**** Information supplied ****
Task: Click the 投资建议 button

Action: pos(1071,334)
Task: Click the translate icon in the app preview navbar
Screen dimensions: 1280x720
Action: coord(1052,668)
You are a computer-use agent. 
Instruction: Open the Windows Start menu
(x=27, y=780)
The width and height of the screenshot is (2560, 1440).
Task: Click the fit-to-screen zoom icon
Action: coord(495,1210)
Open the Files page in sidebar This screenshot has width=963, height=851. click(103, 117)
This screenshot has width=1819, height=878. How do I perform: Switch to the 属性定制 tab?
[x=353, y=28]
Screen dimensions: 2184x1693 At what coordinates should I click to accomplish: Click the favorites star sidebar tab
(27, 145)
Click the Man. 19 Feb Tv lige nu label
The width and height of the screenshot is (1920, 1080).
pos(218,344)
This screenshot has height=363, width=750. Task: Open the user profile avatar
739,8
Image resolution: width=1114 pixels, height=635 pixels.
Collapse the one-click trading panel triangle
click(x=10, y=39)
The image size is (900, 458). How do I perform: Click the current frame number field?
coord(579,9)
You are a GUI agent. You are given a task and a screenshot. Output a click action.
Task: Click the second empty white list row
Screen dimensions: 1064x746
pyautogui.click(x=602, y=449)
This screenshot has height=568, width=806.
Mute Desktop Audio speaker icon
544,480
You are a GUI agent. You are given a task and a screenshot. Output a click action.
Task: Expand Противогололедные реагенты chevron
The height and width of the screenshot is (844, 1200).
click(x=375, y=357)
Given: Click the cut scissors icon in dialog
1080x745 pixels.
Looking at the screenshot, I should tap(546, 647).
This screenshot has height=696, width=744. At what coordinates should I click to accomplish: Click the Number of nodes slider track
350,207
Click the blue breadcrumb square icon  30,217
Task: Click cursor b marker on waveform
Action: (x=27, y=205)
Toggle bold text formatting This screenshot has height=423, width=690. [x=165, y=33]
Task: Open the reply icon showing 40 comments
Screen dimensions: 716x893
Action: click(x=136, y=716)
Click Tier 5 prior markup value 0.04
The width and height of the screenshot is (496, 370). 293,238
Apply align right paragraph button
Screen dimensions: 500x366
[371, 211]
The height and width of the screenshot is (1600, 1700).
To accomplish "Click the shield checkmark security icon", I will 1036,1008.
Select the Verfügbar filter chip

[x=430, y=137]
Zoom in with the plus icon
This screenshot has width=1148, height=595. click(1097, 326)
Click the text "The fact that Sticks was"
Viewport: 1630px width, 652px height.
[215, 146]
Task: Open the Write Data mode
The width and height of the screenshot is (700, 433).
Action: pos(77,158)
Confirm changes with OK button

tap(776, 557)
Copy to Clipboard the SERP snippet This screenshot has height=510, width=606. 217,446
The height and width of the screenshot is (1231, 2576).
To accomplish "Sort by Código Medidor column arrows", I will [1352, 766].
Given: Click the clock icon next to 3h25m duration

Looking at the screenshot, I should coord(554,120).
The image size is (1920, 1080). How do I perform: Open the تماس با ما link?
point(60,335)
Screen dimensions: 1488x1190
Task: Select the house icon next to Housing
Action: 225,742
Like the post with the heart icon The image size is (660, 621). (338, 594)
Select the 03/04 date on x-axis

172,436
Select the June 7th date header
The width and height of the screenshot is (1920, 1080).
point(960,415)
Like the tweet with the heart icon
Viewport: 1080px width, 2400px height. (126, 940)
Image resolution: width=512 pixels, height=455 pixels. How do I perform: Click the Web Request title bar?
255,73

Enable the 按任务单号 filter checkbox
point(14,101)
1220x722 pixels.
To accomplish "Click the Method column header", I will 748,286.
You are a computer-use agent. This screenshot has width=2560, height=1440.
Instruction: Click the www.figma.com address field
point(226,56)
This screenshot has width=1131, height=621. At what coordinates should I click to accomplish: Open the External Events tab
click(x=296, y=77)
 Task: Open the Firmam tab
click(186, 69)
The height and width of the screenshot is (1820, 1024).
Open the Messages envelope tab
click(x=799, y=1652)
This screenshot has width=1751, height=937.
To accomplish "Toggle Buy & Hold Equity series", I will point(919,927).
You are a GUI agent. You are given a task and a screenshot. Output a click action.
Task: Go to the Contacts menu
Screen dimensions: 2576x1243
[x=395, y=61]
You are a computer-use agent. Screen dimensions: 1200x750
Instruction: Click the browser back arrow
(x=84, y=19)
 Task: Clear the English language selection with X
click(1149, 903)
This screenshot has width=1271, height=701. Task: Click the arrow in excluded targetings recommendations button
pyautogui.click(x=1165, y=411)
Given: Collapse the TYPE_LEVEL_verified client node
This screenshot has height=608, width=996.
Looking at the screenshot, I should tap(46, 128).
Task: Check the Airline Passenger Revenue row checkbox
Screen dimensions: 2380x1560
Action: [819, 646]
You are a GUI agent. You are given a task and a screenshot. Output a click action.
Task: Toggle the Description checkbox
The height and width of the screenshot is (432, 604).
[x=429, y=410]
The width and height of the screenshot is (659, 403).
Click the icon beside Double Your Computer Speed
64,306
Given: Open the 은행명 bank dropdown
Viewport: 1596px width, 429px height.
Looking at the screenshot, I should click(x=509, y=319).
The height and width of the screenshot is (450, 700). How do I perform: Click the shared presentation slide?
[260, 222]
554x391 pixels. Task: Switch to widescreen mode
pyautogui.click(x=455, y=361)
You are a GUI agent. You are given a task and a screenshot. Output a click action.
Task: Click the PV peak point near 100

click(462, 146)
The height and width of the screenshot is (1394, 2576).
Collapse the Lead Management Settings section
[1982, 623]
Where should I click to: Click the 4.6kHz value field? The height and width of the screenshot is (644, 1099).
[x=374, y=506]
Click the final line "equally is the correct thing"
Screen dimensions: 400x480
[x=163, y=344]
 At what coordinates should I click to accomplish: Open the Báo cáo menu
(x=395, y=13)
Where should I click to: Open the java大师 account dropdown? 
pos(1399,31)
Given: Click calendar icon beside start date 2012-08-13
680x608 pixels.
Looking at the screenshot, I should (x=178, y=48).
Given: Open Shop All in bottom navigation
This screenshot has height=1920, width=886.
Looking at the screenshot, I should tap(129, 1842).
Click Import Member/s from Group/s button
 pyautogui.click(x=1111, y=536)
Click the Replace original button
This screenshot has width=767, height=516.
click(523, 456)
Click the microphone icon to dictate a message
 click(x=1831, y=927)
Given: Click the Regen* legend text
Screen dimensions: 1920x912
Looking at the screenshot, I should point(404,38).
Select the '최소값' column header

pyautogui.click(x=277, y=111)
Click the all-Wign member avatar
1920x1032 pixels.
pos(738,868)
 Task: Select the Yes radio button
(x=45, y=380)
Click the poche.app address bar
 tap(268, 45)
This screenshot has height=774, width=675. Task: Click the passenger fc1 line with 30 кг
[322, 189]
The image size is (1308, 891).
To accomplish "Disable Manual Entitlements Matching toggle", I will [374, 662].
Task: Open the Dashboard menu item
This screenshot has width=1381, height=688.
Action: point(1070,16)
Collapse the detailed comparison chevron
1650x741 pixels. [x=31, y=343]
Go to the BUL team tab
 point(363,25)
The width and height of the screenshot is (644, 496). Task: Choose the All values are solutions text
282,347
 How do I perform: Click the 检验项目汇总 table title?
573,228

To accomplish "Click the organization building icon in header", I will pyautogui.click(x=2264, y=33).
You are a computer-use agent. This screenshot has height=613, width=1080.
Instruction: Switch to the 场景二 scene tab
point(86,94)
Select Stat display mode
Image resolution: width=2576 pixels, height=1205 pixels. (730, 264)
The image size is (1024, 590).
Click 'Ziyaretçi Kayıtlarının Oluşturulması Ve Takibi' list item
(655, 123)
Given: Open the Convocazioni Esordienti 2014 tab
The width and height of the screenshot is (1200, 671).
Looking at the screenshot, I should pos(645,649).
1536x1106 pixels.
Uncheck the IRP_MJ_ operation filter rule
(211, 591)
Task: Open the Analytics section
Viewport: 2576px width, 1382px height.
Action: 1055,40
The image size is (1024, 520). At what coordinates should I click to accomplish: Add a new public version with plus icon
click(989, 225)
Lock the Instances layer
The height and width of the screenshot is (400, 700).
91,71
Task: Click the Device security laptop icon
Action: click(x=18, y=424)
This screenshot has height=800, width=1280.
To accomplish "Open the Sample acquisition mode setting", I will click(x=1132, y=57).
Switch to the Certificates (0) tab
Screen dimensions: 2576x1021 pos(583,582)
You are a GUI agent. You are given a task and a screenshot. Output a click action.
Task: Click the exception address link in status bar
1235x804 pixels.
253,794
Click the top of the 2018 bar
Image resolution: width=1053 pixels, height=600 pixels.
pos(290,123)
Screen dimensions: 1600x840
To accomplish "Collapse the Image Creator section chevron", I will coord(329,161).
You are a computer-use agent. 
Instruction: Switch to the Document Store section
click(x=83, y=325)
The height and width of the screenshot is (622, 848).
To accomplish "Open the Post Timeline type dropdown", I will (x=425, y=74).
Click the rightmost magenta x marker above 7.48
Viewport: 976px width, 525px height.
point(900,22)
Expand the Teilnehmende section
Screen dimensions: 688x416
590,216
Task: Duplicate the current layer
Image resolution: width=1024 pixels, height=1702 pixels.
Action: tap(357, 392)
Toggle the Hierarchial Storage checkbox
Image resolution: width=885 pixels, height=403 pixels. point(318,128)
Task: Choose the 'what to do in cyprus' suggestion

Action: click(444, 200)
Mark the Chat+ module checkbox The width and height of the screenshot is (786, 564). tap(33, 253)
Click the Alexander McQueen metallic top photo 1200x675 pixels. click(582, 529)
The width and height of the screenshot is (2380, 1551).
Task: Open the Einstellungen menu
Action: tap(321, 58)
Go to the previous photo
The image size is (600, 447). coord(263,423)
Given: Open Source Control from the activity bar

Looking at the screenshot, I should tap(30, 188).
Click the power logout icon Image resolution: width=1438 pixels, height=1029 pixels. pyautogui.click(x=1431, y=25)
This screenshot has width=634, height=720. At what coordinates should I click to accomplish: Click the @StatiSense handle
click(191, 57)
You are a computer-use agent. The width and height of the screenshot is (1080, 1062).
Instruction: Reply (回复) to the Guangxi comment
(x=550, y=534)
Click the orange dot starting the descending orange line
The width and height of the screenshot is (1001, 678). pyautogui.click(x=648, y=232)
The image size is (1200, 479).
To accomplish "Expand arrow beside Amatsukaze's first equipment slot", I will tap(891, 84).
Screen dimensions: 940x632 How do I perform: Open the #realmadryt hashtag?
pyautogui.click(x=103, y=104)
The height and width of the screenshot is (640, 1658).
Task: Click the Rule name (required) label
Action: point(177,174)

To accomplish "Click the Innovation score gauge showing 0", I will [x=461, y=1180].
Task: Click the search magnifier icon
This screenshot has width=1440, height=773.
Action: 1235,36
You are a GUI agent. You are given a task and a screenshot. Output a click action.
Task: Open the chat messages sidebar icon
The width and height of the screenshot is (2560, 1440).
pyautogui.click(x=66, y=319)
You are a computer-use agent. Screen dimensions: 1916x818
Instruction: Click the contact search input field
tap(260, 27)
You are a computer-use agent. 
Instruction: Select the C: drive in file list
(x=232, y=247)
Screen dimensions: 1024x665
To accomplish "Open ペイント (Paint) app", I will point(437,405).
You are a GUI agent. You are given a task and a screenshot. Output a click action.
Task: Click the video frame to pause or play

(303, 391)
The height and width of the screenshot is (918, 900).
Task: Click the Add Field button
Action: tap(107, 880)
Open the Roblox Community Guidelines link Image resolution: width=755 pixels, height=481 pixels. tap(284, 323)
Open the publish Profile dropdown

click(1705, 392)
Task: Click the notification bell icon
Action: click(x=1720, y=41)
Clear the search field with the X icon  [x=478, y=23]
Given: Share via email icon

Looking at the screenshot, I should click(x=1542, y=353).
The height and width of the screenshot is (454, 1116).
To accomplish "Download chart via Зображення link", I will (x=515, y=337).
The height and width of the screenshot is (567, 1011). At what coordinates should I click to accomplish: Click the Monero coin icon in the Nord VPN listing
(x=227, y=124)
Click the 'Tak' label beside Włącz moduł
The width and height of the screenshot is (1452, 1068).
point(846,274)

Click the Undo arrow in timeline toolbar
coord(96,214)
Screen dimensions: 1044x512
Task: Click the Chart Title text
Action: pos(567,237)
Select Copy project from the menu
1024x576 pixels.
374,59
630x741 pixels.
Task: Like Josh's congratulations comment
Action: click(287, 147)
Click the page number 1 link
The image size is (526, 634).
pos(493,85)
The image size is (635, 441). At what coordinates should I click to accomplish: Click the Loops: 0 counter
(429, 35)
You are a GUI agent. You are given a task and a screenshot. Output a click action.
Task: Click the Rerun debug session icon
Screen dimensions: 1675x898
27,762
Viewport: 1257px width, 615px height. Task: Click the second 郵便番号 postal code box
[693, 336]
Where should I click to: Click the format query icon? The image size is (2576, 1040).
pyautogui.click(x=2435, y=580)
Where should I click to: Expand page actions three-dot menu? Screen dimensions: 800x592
****
Exercise — Copy the records from the line containing "This screenshot has height=568, width=806." through the line containing "click(x=375, y=357)", inclusive, shifting every answer coordinate by adding 146 to it. Keep the requests as they are.

Full answer —
This screenshot has height=568, width=806.
Mute Desktop Audio speaker icon
690,626
You are a GUI agent. You are given a task and a screenshot. Output a click action.
Task: Expand Противогололедные реагенты chevron
The height and width of the screenshot is (844, 1200).
click(x=521, y=503)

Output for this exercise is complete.